Wir haben „Meinst du mich, Gott?“ im Team geschrieben. Dieses besteht aus zwei erfahrenen Ordensfrauen und einer langjährigen Klostermitarbeiterin. Wenn die Familienmutter und Diplom-Pädagogin Daniela Scherrer nicht am Schreiben unseres Klosternewsletters ist, engagiert sie sich mit ihrem großen Erfahrungsschatz unter anderem in unserem Angebot „Auszeit für junge Menschen“. Die Teilnehmenden unseres klösterlichen Angebotes öffnen unsere Augen und Herzen für das Leben außerhalb unseres Klosters. Diesen Blick wollten wir ins Buch einfließen lassen. Dank dieses Angebotes begegnen wir Menschen, die manchmal ob der vielen Gestaltungsmöglichkeiten ihres Lebens die Orientierung verloren haben. Sie hoffen, dass die Nähe zum klösterlichen Leben und Glauben hilft, diese zurückzugewinnen. Bei manchen sind Parallelen zu finden zu denen, die auf der Suche nach einer Glaubensgemeinschaft sind: die Hoffnung, anzukommen und das eigene Leben sinnerfüllt gestalten zu können.

Mit unserem Buch laden wir die Leserinnen und Leser herzlich ein, sehr persönlichen Fragen auf den Grund zu gehen. Ist ein Leben in einer klösterlichen Gemeinschaft das richtige für mich? Wie lebe ich mein Frausein im Kloster? Welche Facetten christlichen Lebens leuchten in einer Ordensgemeinschaft besonders auf? Auf wessen Ruf antworte ich? Wie bringe ich mein ganz persönliches Charisma, meine vielseitigen Ausbildungen, meine Lebenserfahrungen in ein Leben im Kloster ein? Was hilft mir, mich fürs Ordensleben zu entscheiden? Was werde ich darin finden, was nicht? Wie sehen die konkreten Schritte aus, wenn ich mich fürs Ordensleben interessiere?

Kurze Impulse von Äbtissin Monika Thumm regen an, ungewohnte Gedankengänge aufzunehmen, frischen Wind in alte Klischees zu bringen und – geisterfüllt und mutig – neue Weichen zu stellen.

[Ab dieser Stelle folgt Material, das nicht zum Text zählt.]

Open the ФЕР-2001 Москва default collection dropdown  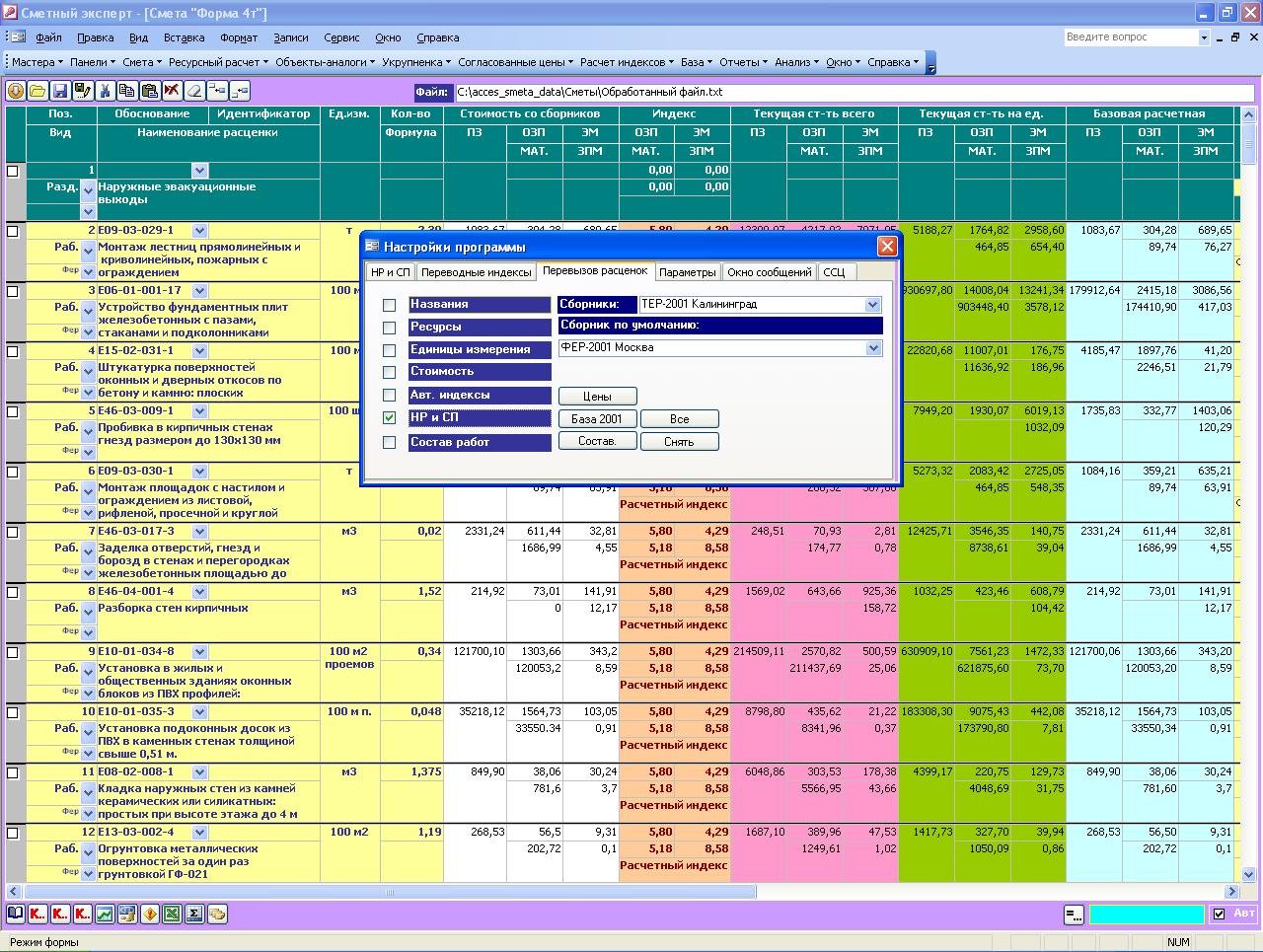tap(872, 347)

Die 77 Fragen, welche von uns beantwortet werden, stammen aus Begegnungen mit Gästen, Klosterschnupperinnen, Jugendlichen und persönlichen Kontakten. Durch die unmittelbare und lockere Art der Antworten erhalten die Leserinnen neue Einblicke ins oft unbekannte Ordensleben. Sowieso haben wir bewusst eine Sprache gewählt, die auch von Leserinnen verstanden werden kann, die bisher keinen oder nur wenig Kontakt zu religiösen oder gar theologischen Themen hatten. Unser Buch ist also kein theologisches Werk. Es kann Impulse geben, es kann bei der Entscheidungsfindung unterstützen, es kann dir helfen, deinen Weg zu finden. Wir möchten dich persönlich und direkt ansprechen.

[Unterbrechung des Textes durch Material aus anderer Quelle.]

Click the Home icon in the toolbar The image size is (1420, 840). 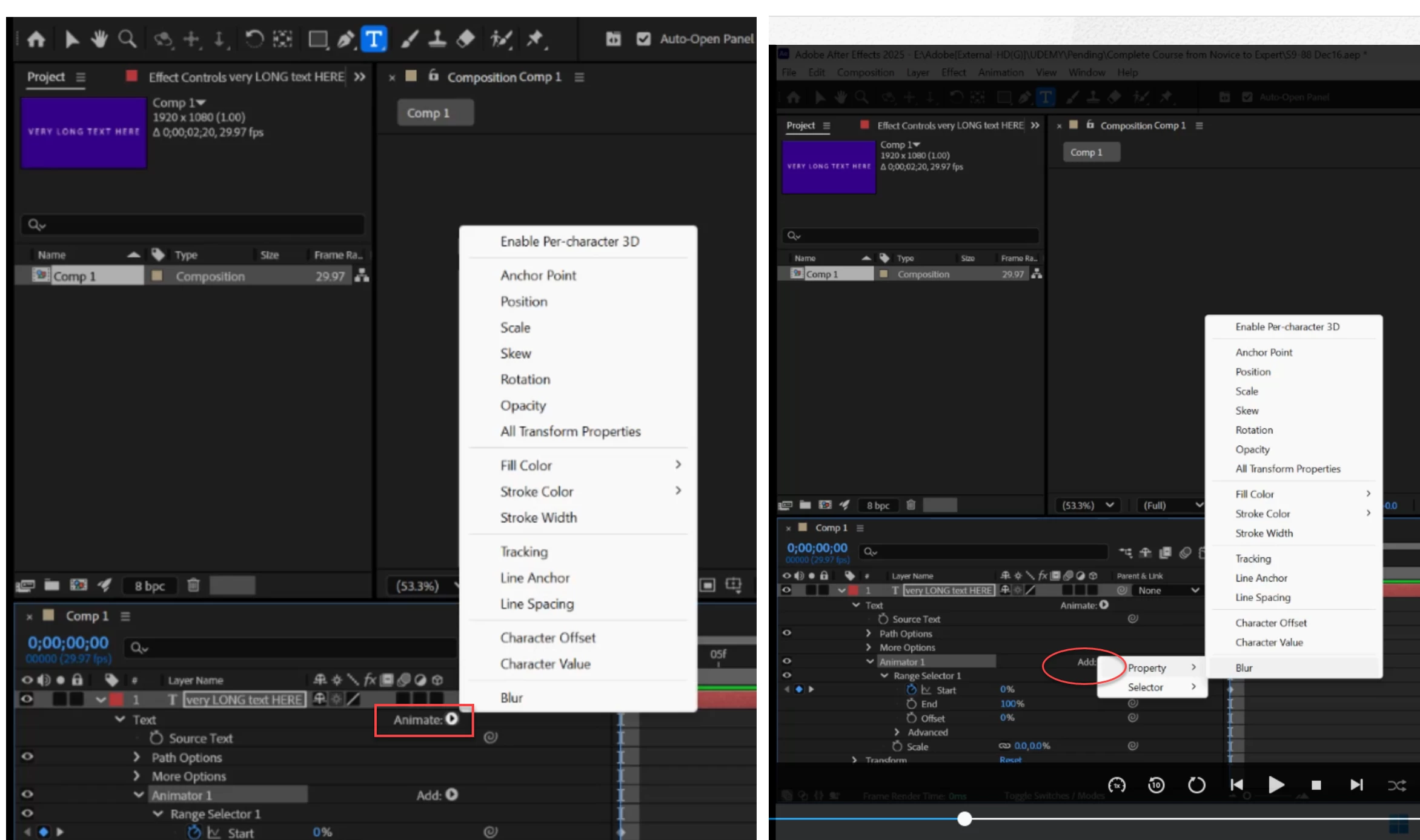tap(36, 39)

„Meinst Du mich, Gott?“ erhebt keinen Anspruch auf Vollständigkeit, es ist kein Sachbuch zum Thema „Berufung“. Es ist ein Werk, das sich in verschiedene Fragestellungen rund ums Ordensleben vertieft und durch persönliche Erfahrungen zum Nachdenken übers eigene Leben animiert. „Meinst du mich, Gott?“ kann als Ganzes gelesen werden. Für die schnelle Leserin ist es jedoch auch möglich, einzelne Kapitel oder Impulse zu lesen. Als Leserin darf ich mich intuitiv vom Inhaltsverzeichnis leiten und zu dem führen lassen, was mich besonders anspricht. Wir empfehlen dir: Nimm dir Zeit – besonders beim Lesen der Impulse. Vielleicht kannst du dich an einen Ort zurückziehen, der es dir leichter macht, deinen Gedanken und Gefühlen freien Lauf zu lassen. Die direkte Ansprache erleichtert einen Dialog mit dir und deinem Innern. Gib dir auch Zeit, eine Antwort zu finden, falls du auf der Suche nach einer solchen bist. Du darfst darauf vertrauen, dass die Frage „Meinst du mich, Gott?“ nicht unbeantwortet bleiben wird.